Deloitte · Primly Community

Deloitte offer vs a competing big-name offer, how I decided

finance_faye · 4 replies

ended up with Deloitte and a competing offer from a mid-sized tech company's internal consulting function at roughly the same time. took me longer to decide than I expected. writing this because I didn't find anything useful when I was going through it.

the offers:

Deloitte: Cyber Risk senior consultant, DC area. base $121k, signing $18k, bonus potential 8-12%. full health + 401k match. expected travel 3 nights/week to federal client sites.

tech company: senior security analyst, internal, remote-optional. base $138k, no signing, RSUs vesting over 4 years worth roughly $40k/year at current price, benefits comparable.

year-one math: the tech offer was higher. $138k vs $121k base, plus RSUs. Deloitte's bonus is real but variable.

what made Deloitte competitive: the exposure. in 2-3 years at Deloitte cyber risk I'd have touched 5-8 different federal clients with completely different environments. internal roles tend to narrow you. the exit opportunities. Deloitte partner track is slow and brutal but the exits at year 3-4 into CISO advisory, industry roles, or other consulting firms are genuinely good. the comp catches up. if I make it to manager at Deloitte in 2-3 years, total comp including bonus lands around $175-200k. the RSU math at a non-FAANG is less certain.

what almost made me take the tech offer:

travel. I have a partner and we'd just moved cities. 3 nights a week is a lot. the remote flexibility at the tech role was genuinely appealing.

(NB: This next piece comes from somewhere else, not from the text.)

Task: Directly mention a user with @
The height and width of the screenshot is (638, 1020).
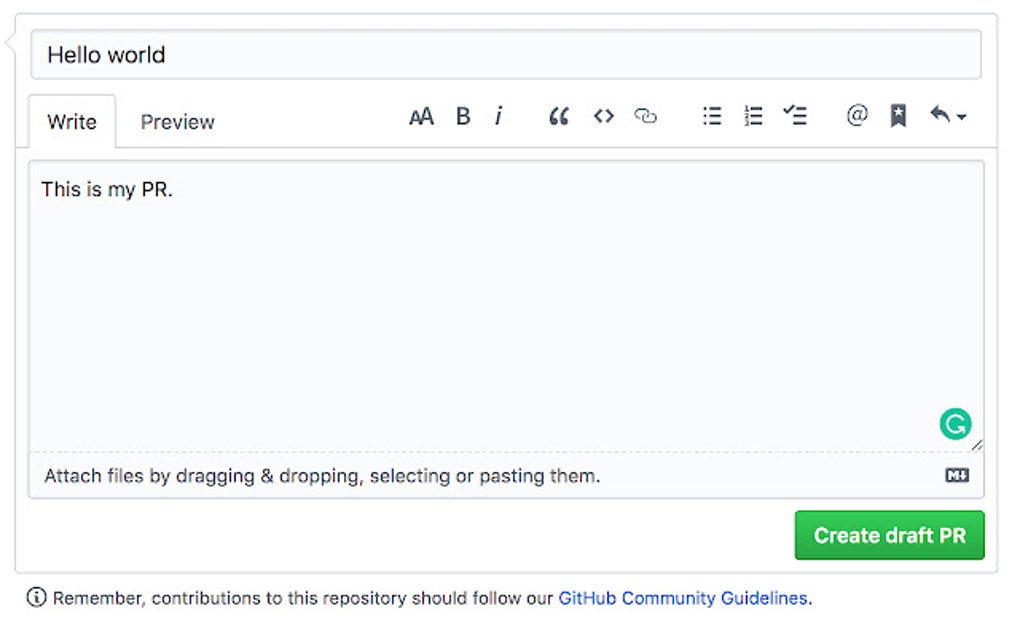Action: coord(855,116)
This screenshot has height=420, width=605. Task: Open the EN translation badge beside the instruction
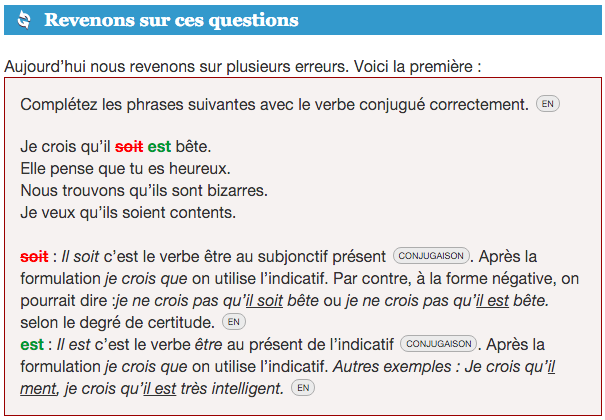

I took Deloitte. mostly for the career optionality at this stage. I'm 6 months in. not regretting it yet. the travel is real though.

4 replies

finance_faye

the 'exposure vs. depth' tradeoff you're describing is so real. I made the opposite choice and took the internal role. five years later I sometimes wonder if I should have done consulting first. the breadth of problems you see early in your career does seem to compound.

backend_bekah

the RSU math point is worth underlining. RSUs at a non-public or pre-IPO company are not the same as cash. even at a public but illiquid company the actual vesting value can be very different from the grant-date value. cash comp is cash comp.

hardware_hugo

6 months in, how's the federal client work actually landing? is it as interesting as you hoped or is government pace a grind?

sec_sasha

honestly, mixed. one client is genuinely engaged and the security posture work is interesting. the other is bureaucratically slow in a way that makes it hard to get anything through approval. federal pace is real, you adapt or you get frustrated. I'm mostly adapting.